> **Problem**
Write out the data exactly, keeping every line.

> **Exercise material**

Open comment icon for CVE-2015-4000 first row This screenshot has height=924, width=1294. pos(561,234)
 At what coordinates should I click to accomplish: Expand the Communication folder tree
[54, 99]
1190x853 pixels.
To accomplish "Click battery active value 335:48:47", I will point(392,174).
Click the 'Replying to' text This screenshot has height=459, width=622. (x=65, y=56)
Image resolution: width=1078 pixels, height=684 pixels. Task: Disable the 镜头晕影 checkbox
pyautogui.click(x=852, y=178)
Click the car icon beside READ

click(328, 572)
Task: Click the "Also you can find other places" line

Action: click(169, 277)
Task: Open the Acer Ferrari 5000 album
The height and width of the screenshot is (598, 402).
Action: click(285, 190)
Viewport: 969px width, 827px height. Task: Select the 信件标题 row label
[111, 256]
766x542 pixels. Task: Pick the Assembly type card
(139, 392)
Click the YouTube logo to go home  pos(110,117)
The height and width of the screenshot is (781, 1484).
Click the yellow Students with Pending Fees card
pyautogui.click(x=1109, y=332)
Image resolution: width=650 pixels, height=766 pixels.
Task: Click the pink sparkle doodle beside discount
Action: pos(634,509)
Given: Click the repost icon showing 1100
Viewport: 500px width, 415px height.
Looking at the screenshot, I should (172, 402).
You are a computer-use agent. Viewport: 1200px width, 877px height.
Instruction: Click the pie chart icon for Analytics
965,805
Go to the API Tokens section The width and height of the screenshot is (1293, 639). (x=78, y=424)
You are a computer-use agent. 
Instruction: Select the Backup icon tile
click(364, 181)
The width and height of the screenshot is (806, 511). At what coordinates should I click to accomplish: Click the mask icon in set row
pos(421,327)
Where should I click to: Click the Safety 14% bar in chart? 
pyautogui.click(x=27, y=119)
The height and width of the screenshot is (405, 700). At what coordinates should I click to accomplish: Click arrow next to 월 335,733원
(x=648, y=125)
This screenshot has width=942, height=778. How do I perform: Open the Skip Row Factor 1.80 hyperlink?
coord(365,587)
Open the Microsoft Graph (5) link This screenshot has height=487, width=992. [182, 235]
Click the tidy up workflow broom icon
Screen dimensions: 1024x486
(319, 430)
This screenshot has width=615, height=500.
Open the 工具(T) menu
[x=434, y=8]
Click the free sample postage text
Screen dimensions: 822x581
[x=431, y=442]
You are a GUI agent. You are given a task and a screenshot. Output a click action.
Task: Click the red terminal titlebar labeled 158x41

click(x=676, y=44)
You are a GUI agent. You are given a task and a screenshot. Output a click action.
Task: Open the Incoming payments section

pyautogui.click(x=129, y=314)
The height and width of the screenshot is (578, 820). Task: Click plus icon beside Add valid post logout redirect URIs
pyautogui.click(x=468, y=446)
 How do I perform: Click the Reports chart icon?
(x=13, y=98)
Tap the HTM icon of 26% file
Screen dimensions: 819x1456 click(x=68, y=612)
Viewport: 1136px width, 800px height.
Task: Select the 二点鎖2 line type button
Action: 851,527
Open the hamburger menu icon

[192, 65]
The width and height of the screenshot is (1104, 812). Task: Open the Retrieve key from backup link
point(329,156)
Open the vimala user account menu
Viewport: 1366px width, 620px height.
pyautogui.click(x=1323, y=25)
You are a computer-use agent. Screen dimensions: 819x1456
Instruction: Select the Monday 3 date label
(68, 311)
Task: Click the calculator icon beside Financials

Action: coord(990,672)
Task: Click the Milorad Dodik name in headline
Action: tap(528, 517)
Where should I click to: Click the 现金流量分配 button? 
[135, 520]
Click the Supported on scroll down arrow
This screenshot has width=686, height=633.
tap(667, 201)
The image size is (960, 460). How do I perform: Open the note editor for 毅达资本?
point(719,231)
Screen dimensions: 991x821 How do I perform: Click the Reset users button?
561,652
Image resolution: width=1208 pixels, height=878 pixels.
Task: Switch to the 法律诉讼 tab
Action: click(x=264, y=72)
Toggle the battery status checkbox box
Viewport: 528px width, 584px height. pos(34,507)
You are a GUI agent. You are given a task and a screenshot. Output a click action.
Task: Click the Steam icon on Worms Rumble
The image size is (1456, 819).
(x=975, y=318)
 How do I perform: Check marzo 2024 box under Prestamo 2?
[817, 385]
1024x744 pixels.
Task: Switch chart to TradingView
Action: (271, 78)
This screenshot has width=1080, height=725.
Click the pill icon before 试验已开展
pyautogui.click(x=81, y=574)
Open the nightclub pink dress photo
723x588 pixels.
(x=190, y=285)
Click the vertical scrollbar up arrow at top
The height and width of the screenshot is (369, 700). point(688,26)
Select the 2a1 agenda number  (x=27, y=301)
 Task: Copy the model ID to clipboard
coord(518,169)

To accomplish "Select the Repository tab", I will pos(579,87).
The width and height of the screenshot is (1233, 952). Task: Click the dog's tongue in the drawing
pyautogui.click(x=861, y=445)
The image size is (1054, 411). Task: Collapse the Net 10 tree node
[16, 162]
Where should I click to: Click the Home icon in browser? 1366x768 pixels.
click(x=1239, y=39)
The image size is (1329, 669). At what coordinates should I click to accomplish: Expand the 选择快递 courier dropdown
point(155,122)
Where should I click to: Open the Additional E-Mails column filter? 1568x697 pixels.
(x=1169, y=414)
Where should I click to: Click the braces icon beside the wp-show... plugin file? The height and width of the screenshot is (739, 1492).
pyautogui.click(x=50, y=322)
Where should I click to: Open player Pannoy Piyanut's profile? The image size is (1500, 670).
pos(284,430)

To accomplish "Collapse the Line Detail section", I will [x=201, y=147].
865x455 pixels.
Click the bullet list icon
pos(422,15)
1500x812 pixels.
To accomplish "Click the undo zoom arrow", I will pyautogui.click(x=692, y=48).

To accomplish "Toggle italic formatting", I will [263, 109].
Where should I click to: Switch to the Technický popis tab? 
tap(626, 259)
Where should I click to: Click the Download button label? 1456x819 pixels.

> **Reply**
Open comment icon for CVE-2015-4000 first row This screenshot has height=924, width=1294. pos(561,234)
 At what coordinates should I click to accomplish: Expand the Communication folder tree
[54, 99]
1190x853 pixels.
To accomplish "Click battery active value 335:48:47", I will point(392,174).
Click the 'Replying to' text This screenshot has height=459, width=622. (x=65, y=56)
Image resolution: width=1078 pixels, height=684 pixels. Task: Disable the 镜头晕影 checkbox
pyautogui.click(x=852, y=178)
Click the car icon beside READ

click(328, 572)
Task: Click the "Also you can find other places" line

Action: click(169, 277)
Task: Open the Acer Ferrari 5000 album
The height and width of the screenshot is (598, 402).
Action: click(285, 190)
Viewport: 969px width, 827px height. Task: Select the 信件标题 row label
[111, 256]
766x542 pixels. Task: Pick the Assembly type card
(139, 392)
Click the YouTube logo to go home  pos(110,117)
The height and width of the screenshot is (781, 1484).
Click the yellow Students with Pending Fees card
pyautogui.click(x=1109, y=332)
Image resolution: width=650 pixels, height=766 pixels.
Task: Click the pink sparkle doodle beside discount
Action: pos(634,509)
Given: Click the repost icon showing 1100
Viewport: 500px width, 415px height.
Looking at the screenshot, I should (172, 402).
You are a computer-use agent. Viewport: 1200px width, 877px height.
Instruction: Click the pie chart icon for Analytics
965,805
Go to the API Tokens section The width and height of the screenshot is (1293, 639). (x=78, y=424)
You are a computer-use agent. 
Instruction: Select the Backup icon tile
click(364, 181)
The width and height of the screenshot is (806, 511). At what coordinates should I click to accomplish: Click the mask icon in set row
pos(421,327)
Where should I click to: Click the Safety 14% bar in chart? 
pyautogui.click(x=27, y=119)
The height and width of the screenshot is (405, 700). At what coordinates should I click to accomplish: Click arrow next to 월 335,733원
(x=648, y=125)
This screenshot has width=942, height=778. How do I perform: Open the Skip Row Factor 1.80 hyperlink?
coord(365,587)
Open the Microsoft Graph (5) link This screenshot has height=487, width=992. [182, 235]
Click the tidy up workflow broom icon
Screen dimensions: 1024x486
(319, 430)
This screenshot has width=615, height=500.
Open the 工具(T) menu
[x=434, y=8]
Click the free sample postage text
Screen dimensions: 822x581
[x=431, y=442]
You are a GUI agent. You are given a task and a screenshot. Output a click action.
Task: Click the red terminal titlebar labeled 158x41

click(x=676, y=44)
You are a GUI agent. You are given a task and a screenshot. Output a click action.
Task: Open the Incoming payments section

pyautogui.click(x=129, y=314)
The height and width of the screenshot is (578, 820). Task: Click plus icon beside Add valid post logout redirect URIs
pyautogui.click(x=468, y=446)
 How do I perform: Click the Reports chart icon?
(x=13, y=98)
Tap the HTM icon of 26% file
Screen dimensions: 819x1456 click(x=68, y=612)
Viewport: 1136px width, 800px height.
Task: Select the 二点鎖2 line type button
Action: 851,527
Open the hamburger menu icon

[192, 65]
The width and height of the screenshot is (1104, 812). Task: Open the Retrieve key from backup link
point(329,156)
Open the vimala user account menu
Viewport: 1366px width, 620px height.
pyautogui.click(x=1323, y=25)
You are a computer-use agent. Screen dimensions: 819x1456
Instruction: Select the Monday 3 date label
(68, 311)
Task: Click the calculator icon beside Financials

Action: coord(990,672)
Task: Click the Milorad Dodik name in headline
Action: tap(528, 517)
Where should I click to: Click the 现金流量分配 button? 
[135, 520]
Click the Supported on scroll down arrow
This screenshot has width=686, height=633.
tap(667, 201)
The image size is (960, 460). How do I perform: Open the note editor for 毅达资本?
point(719,231)
Screen dimensions: 991x821 How do I perform: Click the Reset users button?
561,652
Image resolution: width=1208 pixels, height=878 pixels.
Task: Switch to the 法律诉讼 tab
Action: click(x=264, y=72)
Toggle the battery status checkbox box
Viewport: 528px width, 584px height. pos(34,507)
You are a GUI agent. You are given a task and a screenshot. Output a click action.
Task: Click the Steam icon on Worms Rumble
The image size is (1456, 819).
(x=975, y=318)
 How do I perform: Check marzo 2024 box under Prestamo 2?
[817, 385]
1024x744 pixels.
Task: Switch chart to TradingView
Action: (271, 78)
This screenshot has width=1080, height=725.
Click the pill icon before 试验已开展
pyautogui.click(x=81, y=574)
Open the nightclub pink dress photo
723x588 pixels.
(x=190, y=285)
Click the vertical scrollbar up arrow at top
The height and width of the screenshot is (369, 700). point(688,26)
Select the 2a1 agenda number  (x=27, y=301)
 Task: Copy the model ID to clipboard
coord(518,169)

To accomplish "Select the Repository tab", I will pos(579,87).
The width and height of the screenshot is (1233, 952). Task: Click the dog's tongue in the drawing
pyautogui.click(x=861, y=445)
The image size is (1054, 411). Task: Collapse the Net 10 tree node
[16, 162]
Where should I click to: Click the Home icon in browser? 1366x768 pixels.
click(x=1239, y=39)
The image size is (1329, 669). At what coordinates should I click to accomplish: Expand the 选择快递 courier dropdown
point(155,122)
Where should I click to: Open the Additional E-Mails column filter? 1568x697 pixels.
(x=1169, y=414)
Where should I click to: Click the braces icon beside the wp-show... plugin file? The height and width of the screenshot is (739, 1492).
pyautogui.click(x=50, y=322)
Where should I click to: Open player Pannoy Piyanut's profile? The image size is (1500, 670).
pos(284,430)

To accomplish "Collapse the Line Detail section", I will [x=201, y=147].
865x455 pixels.
Click the bullet list icon
pos(422,15)
1500x812 pixels.
To accomplish "Click the undo zoom arrow", I will pyautogui.click(x=692, y=48).

To accomplish "Toggle italic formatting", I will [263, 109].
Where should I click to: Switch to the Technický popis tab? 
tap(626, 259)
Where should I click to: Click the Download button label? 1456x819 pixels.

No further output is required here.